Structural Relationship and Binding Mechanisms of Five Flavonoids with Bovine Serum Albumin

Flavonoids are structurally diverse and the most ubiquitous groups of dietary polyphenols distributed in various fruits and vegetables. In this study, the interaction between five flavonoids, namely formononetin-7-O-beta-D-glucoside, calycosin-7-O-beta-D-glucoside, calycosin, rutin, and quercetin, and bovine serum albumin (BSA) was investigated by fluorescence and UV-vis absorbance spectroscopy. In the discussion, it was proved that the fluorescence quenching of BSA by flavonoids was a result of the formation of a flavonoid-BSA complex.

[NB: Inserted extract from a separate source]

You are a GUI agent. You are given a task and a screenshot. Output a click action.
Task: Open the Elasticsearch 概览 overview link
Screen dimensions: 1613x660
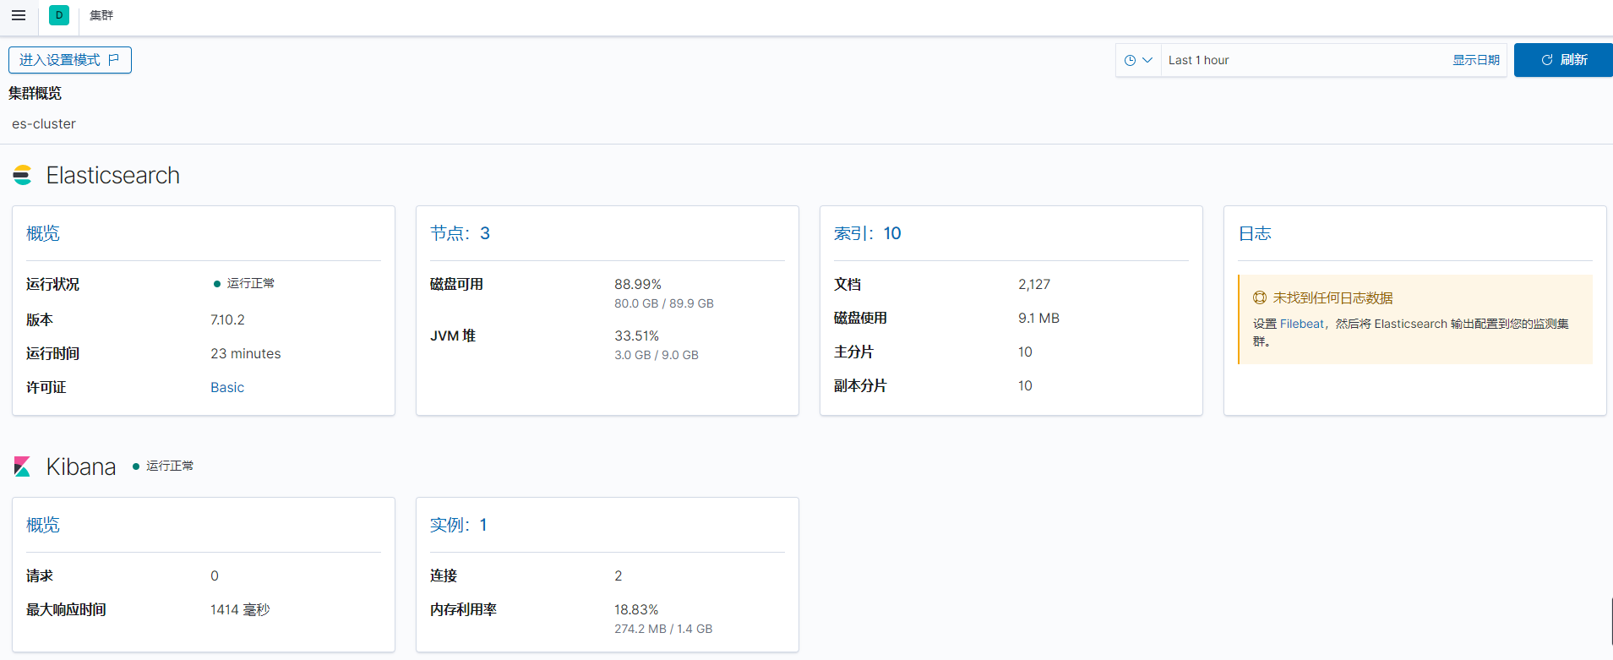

Fluorescence quenching constants were determined using the Stern-Volmer and Lineweaver-Burk equations to provide a measure of the binding affinity between the flavonoids and BSA. The binding constants ranked in the order quercetin > rutin > calycosin > calycosin-7-O-beta-D-glucoside approximate to formononetin-7-O-beta-D-glucoside. The results of thermodynamic parameters Delta G, Delta H, and Delta S at different temperatures indicated that the hydrophobic interaction played a major role in flavonoid-BSA association. The distance r between BSA and acceptor flavonoids was also obtained according to Forster's theory of non-radiative energy transfer.